Arthur atravessou os portões retorcidos, adentrando a casa com certa facilidade. A chuva salpicava o piso desbotado do hall de entrada, atravessando o teto destruído, semelhante a uma bocarra gigantesca de onde se via a noite rubra, o estômago da besta.

Acampou ali mesmo, organizando o saco de dormir, as câmeras e os sensores de movimento. Observou a casa com atenção, forçando os olhos na penumbra, imaginando toda a beleza em bronze ali roubada, depredada e desgastada pelo tempo. Escadas laterais levavam ao andar superior, para os grandiosos aposentos. No salão principal ainda era visível o piso em mármore trabalhado em formas geométricas e mosaicos apagados. Os painéis, possivelmente pintados à mão, podiam ainda se identificar figuras humanas incompletas. Estátuas esculpidas em madeira se dissolviam devido à umidade presente do ambiente. Subiu em direção aos quartos, pisando com cautela, nos degraus da escada em algumas vigas apodrecidas que rangiam a cada passo.

Ele permaneceu sozinho, sob a luz do lampião a escrever suas histórias fantásticas que jamais seriam publicadas. Sonhava em ver seu nome, Arthur Green, escrito na capa de um livro reluzente, exposto em uma livraria qualquer. Eram o que chamavam de desocupado, desempregado, para alguns mais próximos, vagabundo. Mas na realidade era um escritor, por vocação e escolha, e confiava na qualidade do seu ofício, e que um dia, iria triunfar, mesmos sobre os protestos negativos de sua família e mesmo que fosse considerado apenas um escritor amador.

Observou com cautela as formas através da escuridão, desviando o olhar para o céu noturno que depois da chuva fez despontar a lua. Deitou-se, deixando a mente vaguear em suas histórias, remoendo suas próprias palavras. O silêncio, logo trouxe o sono, e seus olhos pesaram, fechando-se calmamente, adentrando no mundo das imaginações.

Sua mente flutuou em um passado distante, partes se conectavam, sons, cores e formas, unidas como em um quebra cabeça vivo, tomando suas estruturas originais. Os moveis lustra dos, o teto com o belíssimo vitral colorido, luminárias em cristal, partes de um todo reunidas, tomando o seu antigo esplendor e riqueza.

Ouviu o som do piano distante, seguiu a triste melodia. Chegou até a porta de um grandioso aposento, sentindo a brisa cálida e o perfume adocicado que o vento trazia consigo. Os dedos finos tocavam calmamente o piano. Os olhos tristes da garota fitavam de vez em quando a janela, e alguém partir em uma carruagem no horizonte, desaparecendo entre as colinas e árvores. As lágrimas caiam em uma dor tímida, ofuscando os olhos claros da menina. Não percebeu a imagem da mãe, parada sobre o batente da porta, preocupada a segurar uma xícara de algo fumegante. Observava-a impotente, alimentando-se do sofrimento da filha, pois ver alguém partir lhe causara o mesmo sentimento em outras primaveras. Lembrou-se da imagem cravada em sua memória; da mulher, ainda jovem com um bebê rosado nos braços, sem esperança e resignada com seu próprio destino.

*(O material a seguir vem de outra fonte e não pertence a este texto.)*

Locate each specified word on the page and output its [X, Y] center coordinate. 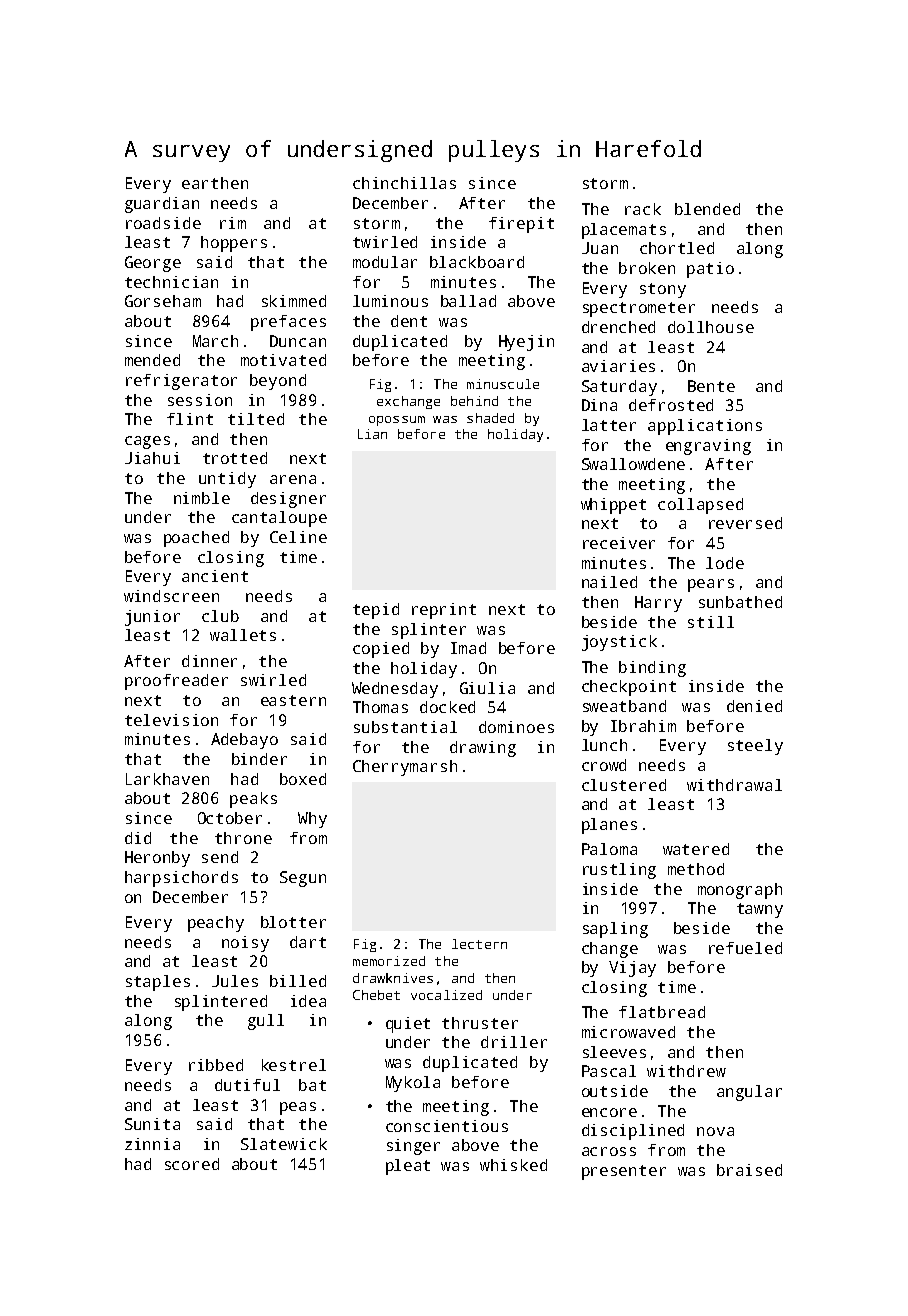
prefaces [288, 323]
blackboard [477, 262]
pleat [408, 1167]
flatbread [662, 1012]
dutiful [247, 1085]
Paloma [609, 849]
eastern [293, 700]
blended [707, 209]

Enquanto seus olhos fitavam a menina, observava receosa a xícara em suas mãos, voltando a olhar para a face triste da garota. Ofereceu-a com carinho, que tomou um gole sem muito prazer, torcendo o nariz para o gosto amargo. Arthur parecia observar a memória de um tempo passado, mas como em um filme mudo, identificava somente as expressões e gestos, nada mais. Súbito a menina levou as mãos aos olhos, sentindo-se visivelmente indisposta. Seu corpo estremeceu, os olhos perderam-se nos da mãe. Entorpecida, desabou nos braços amáveis de sua mãe, que a abraçou e chorou.

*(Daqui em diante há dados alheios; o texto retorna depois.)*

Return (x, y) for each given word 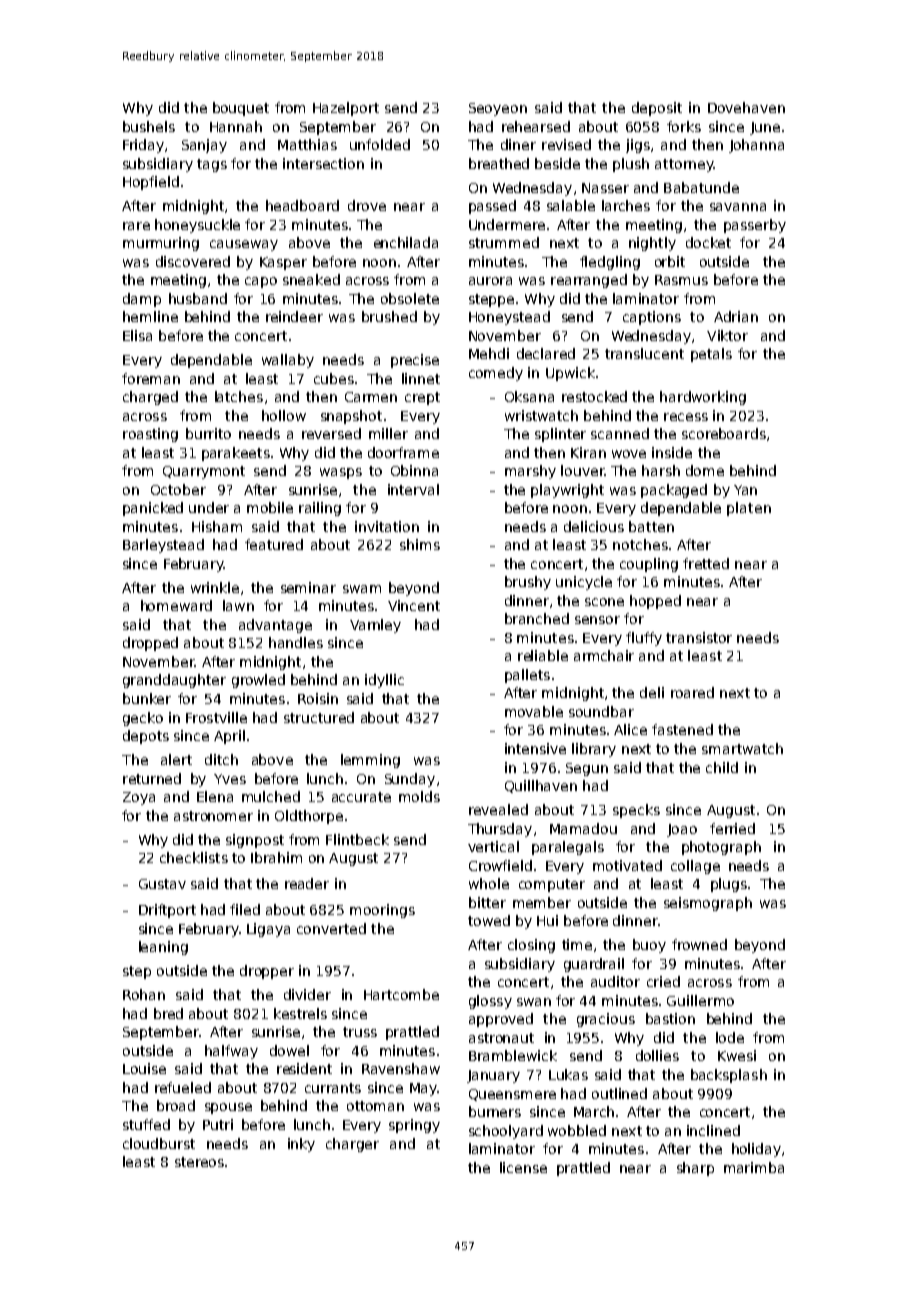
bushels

Tudo transformou-se em uma breve escuridão, sombrio e frio, como uma cripta, ouviu o insistente tilintar de gotas em algum lugar. Podia ver ao fundo a figura da menina, adormecida entre véus amarelados, com as mãos cruzadas em seu ventre. A luz da vela a iluminava, marcando seu rosto com um contorno obscuro. Parecia morta, mas podia ouvir sua respiração suave. Permanecia ali, a bela adormecida, em um sono profundo de morte.

Sentiu o ar estremecer ao seu redor, o frio lhe roubava o ar dos pulmões, sugando gradativamente a sua vida. Ouviu um sussurro longínquo, uma voz feminina ecoando em um tom quase inaudível, como se o vento noturno lhe dissesse algo.

- acorde-me... acorde-me...

Um par de olhos vermelhos e baços rompeu a escuridão, emanando puro ódio, encarando-o através da escuridão sulfocante.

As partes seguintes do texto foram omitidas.